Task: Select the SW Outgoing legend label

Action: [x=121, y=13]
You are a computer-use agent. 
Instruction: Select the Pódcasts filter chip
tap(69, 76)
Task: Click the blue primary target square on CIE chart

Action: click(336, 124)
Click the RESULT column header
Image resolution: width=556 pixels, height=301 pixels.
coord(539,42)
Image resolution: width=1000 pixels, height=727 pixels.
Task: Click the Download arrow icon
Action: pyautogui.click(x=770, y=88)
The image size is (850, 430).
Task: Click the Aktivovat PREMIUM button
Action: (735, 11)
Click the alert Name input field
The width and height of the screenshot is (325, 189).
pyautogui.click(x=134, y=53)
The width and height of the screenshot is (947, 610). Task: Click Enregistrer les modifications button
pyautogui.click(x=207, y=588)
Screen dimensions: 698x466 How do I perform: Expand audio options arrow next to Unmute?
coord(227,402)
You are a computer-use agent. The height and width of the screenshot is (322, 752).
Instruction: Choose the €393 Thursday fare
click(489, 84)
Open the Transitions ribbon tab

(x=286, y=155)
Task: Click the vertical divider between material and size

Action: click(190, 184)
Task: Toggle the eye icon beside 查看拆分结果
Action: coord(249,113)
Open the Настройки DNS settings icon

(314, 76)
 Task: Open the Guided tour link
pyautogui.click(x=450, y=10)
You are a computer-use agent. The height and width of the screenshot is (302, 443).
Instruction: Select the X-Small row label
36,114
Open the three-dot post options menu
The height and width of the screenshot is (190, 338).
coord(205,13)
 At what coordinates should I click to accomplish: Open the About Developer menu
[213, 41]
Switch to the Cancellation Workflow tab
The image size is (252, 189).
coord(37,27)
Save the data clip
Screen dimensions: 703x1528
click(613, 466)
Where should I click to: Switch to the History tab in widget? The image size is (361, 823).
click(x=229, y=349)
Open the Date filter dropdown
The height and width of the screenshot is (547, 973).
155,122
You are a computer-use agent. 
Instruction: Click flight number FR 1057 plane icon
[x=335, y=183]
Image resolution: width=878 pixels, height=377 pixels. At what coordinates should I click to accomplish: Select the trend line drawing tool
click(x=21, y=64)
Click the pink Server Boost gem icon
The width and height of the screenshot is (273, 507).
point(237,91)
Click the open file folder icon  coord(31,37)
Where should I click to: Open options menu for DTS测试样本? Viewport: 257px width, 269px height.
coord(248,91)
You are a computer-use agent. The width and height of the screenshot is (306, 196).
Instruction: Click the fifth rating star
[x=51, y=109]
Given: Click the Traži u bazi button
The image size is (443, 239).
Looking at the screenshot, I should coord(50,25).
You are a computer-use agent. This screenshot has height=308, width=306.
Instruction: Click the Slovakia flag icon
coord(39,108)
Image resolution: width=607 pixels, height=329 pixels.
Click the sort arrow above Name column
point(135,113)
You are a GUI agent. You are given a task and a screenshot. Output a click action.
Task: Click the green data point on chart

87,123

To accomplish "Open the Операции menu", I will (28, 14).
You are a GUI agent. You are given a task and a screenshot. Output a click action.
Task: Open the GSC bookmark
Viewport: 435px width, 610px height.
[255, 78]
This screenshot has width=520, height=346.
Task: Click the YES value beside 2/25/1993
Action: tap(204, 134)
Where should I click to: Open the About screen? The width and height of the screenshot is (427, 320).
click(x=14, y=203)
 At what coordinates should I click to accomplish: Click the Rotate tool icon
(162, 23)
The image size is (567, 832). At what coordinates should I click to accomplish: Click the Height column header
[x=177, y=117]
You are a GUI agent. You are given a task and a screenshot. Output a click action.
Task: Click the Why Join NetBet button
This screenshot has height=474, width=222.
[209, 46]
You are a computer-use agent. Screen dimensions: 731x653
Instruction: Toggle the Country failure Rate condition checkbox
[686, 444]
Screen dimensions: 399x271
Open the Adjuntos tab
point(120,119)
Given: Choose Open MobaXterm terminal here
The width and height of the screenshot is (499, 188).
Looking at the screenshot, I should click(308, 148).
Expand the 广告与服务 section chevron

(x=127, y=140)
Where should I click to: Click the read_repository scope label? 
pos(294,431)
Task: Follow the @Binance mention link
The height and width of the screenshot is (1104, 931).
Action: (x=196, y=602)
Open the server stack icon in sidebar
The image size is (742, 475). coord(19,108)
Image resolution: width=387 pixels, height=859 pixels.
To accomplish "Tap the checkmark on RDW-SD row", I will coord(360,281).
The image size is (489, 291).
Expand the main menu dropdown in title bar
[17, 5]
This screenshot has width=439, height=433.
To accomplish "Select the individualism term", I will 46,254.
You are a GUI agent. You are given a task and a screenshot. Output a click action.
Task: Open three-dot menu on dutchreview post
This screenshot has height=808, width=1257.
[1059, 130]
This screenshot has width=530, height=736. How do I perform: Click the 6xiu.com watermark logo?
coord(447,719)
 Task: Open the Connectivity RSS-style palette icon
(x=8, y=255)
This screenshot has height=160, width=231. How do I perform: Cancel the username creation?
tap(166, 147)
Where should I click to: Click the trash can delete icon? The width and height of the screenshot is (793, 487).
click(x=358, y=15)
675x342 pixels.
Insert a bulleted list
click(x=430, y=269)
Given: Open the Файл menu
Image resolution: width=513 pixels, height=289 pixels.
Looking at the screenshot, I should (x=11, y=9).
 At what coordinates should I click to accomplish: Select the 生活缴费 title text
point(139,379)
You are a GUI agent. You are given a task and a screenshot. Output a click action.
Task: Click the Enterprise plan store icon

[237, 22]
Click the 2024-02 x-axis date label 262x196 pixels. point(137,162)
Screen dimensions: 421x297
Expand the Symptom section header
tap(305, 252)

——

» **WHAT IS NEEDED**:
Return a word-for-word copy of the lines above from the one holding "Save the data clip" through the one holding "Task: Open the GSC bookmark", with both of them included and nothing besides.

» **YOUR RESPONSE**:
Save the data clip
Screen dimensions: 703x1528
click(613, 466)
Where should I click to: Switch to the History tab in widget? The image size is (361, 823).
click(x=229, y=349)
Open the Date filter dropdown
The height and width of the screenshot is (547, 973).
155,122
You are a computer-use agent. 
Instruction: Click flight number FR 1057 plane icon
[x=335, y=183]
Image resolution: width=878 pixels, height=377 pixels. At what coordinates should I click to accomplish: Select the trend line drawing tool
click(x=21, y=64)
Click the pink Server Boost gem icon
The width and height of the screenshot is (273, 507).
point(237,91)
Click the open file folder icon  coord(31,37)
Where should I click to: Open options menu for DTS测试样本? Viewport: 257px width, 269px height.
coord(248,91)
You are a computer-use agent. The width and height of the screenshot is (306, 196).
Instruction: Click the fifth rating star
[x=51, y=109]
Given: Click the Traži u bazi button
The image size is (443, 239).
Looking at the screenshot, I should coord(50,25).
You are a computer-use agent. This screenshot has height=308, width=306.
Instruction: Click the Slovakia flag icon
coord(39,108)
Image resolution: width=607 pixels, height=329 pixels.
Click the sort arrow above Name column
point(135,113)
You are a GUI agent. You are given a task and a screenshot. Output a click action.
Task: Click the green data point on chart

87,123

To accomplish "Open the Операции menu", I will (28, 14).
You are a GUI agent. You are given a task and a screenshot. Output a click action.
Task: Open the GSC bookmark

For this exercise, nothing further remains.